**MATERIAL PROVIDED**

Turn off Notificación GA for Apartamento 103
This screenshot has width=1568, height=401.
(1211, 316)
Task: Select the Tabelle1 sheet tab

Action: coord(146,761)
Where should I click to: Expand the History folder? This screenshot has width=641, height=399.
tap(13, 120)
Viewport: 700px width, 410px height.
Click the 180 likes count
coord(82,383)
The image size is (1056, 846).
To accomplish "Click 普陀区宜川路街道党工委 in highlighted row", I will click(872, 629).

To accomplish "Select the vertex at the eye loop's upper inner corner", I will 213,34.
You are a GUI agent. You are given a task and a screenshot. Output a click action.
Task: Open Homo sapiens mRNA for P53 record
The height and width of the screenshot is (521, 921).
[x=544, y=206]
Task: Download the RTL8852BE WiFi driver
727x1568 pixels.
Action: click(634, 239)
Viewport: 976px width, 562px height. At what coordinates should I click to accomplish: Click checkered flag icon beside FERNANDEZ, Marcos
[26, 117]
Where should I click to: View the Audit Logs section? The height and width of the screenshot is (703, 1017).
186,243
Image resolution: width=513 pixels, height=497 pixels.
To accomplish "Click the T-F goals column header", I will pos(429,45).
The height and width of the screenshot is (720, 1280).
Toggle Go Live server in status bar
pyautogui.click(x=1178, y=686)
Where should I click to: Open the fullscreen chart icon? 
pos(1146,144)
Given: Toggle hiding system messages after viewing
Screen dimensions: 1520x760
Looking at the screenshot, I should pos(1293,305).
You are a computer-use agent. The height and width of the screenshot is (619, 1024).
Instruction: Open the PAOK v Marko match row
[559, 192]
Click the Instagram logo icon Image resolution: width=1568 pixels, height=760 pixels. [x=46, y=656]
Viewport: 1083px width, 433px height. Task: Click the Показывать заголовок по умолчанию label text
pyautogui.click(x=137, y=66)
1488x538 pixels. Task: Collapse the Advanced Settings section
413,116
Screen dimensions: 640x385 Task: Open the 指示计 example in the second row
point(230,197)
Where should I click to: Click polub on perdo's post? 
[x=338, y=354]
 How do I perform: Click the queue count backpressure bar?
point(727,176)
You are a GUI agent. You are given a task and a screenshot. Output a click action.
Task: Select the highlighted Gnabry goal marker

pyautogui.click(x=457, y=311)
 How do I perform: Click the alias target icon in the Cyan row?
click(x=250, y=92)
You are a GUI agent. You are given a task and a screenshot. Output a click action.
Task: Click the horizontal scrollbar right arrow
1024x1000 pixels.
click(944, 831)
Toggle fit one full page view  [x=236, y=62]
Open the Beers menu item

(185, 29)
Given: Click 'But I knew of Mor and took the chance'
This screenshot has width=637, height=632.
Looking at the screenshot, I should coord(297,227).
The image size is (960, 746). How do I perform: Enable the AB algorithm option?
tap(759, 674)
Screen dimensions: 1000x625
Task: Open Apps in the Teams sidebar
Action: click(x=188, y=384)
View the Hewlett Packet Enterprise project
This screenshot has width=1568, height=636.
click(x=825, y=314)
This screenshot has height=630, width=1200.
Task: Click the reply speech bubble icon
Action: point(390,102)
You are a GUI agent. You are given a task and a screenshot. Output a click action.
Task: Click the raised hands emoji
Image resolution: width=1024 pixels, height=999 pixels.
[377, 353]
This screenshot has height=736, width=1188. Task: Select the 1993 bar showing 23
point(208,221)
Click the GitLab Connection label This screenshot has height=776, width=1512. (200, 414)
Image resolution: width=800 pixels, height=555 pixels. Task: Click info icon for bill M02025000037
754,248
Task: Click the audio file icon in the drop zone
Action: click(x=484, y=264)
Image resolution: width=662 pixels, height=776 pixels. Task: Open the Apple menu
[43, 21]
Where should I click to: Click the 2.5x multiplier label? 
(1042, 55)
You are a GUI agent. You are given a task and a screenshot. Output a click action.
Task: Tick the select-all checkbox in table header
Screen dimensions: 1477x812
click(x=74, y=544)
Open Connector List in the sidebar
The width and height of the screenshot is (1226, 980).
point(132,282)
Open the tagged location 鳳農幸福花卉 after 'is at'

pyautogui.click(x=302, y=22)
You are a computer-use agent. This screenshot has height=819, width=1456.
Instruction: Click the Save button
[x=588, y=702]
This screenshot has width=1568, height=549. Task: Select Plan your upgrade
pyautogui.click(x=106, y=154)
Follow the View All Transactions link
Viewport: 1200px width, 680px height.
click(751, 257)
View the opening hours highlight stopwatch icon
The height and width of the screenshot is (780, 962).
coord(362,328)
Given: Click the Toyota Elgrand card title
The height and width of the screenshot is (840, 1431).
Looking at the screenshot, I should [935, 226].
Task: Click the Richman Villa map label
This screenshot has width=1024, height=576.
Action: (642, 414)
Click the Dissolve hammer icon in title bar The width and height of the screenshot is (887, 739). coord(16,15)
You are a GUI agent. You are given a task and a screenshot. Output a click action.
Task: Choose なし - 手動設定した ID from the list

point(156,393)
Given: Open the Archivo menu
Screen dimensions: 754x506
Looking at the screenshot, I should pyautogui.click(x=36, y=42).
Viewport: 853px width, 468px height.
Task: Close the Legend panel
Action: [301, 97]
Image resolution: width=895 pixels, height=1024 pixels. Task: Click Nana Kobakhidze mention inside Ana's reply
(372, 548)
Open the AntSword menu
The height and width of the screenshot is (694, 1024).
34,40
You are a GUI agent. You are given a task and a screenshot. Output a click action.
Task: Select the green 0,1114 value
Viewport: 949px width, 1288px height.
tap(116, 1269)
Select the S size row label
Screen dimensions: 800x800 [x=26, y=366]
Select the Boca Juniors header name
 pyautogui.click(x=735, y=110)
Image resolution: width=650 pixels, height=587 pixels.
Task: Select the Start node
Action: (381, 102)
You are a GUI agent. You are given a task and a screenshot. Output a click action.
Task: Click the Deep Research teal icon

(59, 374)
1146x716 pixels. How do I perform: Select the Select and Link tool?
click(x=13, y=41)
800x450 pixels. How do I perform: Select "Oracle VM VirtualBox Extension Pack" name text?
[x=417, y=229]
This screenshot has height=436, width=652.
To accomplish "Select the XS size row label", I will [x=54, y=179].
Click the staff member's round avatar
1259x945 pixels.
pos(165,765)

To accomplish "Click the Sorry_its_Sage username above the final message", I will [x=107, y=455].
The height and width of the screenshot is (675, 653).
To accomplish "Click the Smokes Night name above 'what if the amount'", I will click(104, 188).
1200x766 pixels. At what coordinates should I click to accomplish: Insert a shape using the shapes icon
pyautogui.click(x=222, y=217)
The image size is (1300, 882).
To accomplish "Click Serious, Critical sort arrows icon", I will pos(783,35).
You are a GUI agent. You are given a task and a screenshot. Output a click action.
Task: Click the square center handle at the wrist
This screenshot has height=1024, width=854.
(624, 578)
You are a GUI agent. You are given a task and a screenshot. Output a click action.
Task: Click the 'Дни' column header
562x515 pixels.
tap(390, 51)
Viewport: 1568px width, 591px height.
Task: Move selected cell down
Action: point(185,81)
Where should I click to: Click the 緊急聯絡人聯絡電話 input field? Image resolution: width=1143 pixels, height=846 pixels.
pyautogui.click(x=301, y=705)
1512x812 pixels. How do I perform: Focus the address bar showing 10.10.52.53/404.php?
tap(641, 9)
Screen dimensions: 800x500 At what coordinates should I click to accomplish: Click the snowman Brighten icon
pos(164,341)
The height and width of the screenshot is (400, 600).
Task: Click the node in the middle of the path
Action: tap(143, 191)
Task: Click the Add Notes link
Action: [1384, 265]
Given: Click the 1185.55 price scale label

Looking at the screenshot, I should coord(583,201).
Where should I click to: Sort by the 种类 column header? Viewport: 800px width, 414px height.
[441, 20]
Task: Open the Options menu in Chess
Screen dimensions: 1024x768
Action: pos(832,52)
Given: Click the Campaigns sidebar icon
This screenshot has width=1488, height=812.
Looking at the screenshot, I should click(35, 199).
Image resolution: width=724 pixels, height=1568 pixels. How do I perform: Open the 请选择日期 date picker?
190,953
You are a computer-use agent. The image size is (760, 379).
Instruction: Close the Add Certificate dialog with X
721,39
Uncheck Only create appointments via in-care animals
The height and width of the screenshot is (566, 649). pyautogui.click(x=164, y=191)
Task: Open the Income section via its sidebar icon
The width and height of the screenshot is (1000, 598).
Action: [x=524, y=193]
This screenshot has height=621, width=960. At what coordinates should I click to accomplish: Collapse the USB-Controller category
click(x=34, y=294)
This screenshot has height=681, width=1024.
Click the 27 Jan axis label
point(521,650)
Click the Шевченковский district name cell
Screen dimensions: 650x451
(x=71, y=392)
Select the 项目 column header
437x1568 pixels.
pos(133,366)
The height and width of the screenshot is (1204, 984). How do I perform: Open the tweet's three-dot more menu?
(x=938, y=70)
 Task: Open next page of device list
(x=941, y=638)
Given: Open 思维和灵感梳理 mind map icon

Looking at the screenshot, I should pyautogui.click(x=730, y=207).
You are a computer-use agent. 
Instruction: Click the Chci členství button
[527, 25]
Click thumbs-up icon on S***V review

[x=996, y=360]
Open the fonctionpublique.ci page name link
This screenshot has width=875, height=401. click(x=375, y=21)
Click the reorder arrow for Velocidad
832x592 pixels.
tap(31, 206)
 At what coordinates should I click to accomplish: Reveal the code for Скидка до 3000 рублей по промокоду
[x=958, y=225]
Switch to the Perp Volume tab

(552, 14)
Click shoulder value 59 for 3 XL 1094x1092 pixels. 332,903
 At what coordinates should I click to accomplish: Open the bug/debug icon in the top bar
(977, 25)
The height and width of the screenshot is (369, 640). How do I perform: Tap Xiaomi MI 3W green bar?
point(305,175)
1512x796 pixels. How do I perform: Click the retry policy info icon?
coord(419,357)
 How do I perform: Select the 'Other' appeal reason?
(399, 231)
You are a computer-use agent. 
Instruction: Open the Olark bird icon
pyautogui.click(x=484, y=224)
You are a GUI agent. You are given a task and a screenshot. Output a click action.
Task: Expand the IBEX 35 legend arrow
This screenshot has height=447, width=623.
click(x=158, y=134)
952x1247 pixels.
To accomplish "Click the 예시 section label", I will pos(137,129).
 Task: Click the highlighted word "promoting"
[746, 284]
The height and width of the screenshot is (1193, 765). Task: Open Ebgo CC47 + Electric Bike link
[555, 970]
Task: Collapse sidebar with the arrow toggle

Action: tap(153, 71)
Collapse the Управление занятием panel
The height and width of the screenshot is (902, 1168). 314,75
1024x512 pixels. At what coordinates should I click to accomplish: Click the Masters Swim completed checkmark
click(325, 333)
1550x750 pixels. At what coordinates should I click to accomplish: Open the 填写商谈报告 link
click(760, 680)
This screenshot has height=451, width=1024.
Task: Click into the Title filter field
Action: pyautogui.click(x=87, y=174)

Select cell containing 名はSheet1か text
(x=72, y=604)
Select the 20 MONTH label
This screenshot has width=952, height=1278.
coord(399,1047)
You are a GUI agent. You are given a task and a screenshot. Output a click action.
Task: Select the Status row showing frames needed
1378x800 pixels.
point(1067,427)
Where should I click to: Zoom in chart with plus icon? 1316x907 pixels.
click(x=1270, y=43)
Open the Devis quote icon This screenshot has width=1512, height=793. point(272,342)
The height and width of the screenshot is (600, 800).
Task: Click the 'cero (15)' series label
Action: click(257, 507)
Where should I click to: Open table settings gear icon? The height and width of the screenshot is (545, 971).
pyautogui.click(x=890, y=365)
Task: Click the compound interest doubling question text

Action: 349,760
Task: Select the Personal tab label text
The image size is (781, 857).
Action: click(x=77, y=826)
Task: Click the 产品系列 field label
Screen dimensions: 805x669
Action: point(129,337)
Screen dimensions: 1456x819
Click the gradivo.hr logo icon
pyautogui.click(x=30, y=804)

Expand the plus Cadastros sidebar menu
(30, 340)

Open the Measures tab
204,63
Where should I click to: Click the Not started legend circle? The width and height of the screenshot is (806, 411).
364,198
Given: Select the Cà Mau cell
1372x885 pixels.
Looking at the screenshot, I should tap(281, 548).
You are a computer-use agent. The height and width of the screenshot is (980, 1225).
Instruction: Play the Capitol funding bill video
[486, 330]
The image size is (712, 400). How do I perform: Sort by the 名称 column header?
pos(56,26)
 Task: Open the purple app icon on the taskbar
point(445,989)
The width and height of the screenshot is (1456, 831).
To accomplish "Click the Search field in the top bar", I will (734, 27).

**AIM OF THE TASK**
Check each line of the records for the word "above", and show the lines that contain it.

**RESPONSE AREA**
To accomplish "Click the Sorry_its_Sage username above the final message", I will [x=107, y=455].
To accomplish "Click the Smokes Night name above 'what if the amount'", I will click(104, 188).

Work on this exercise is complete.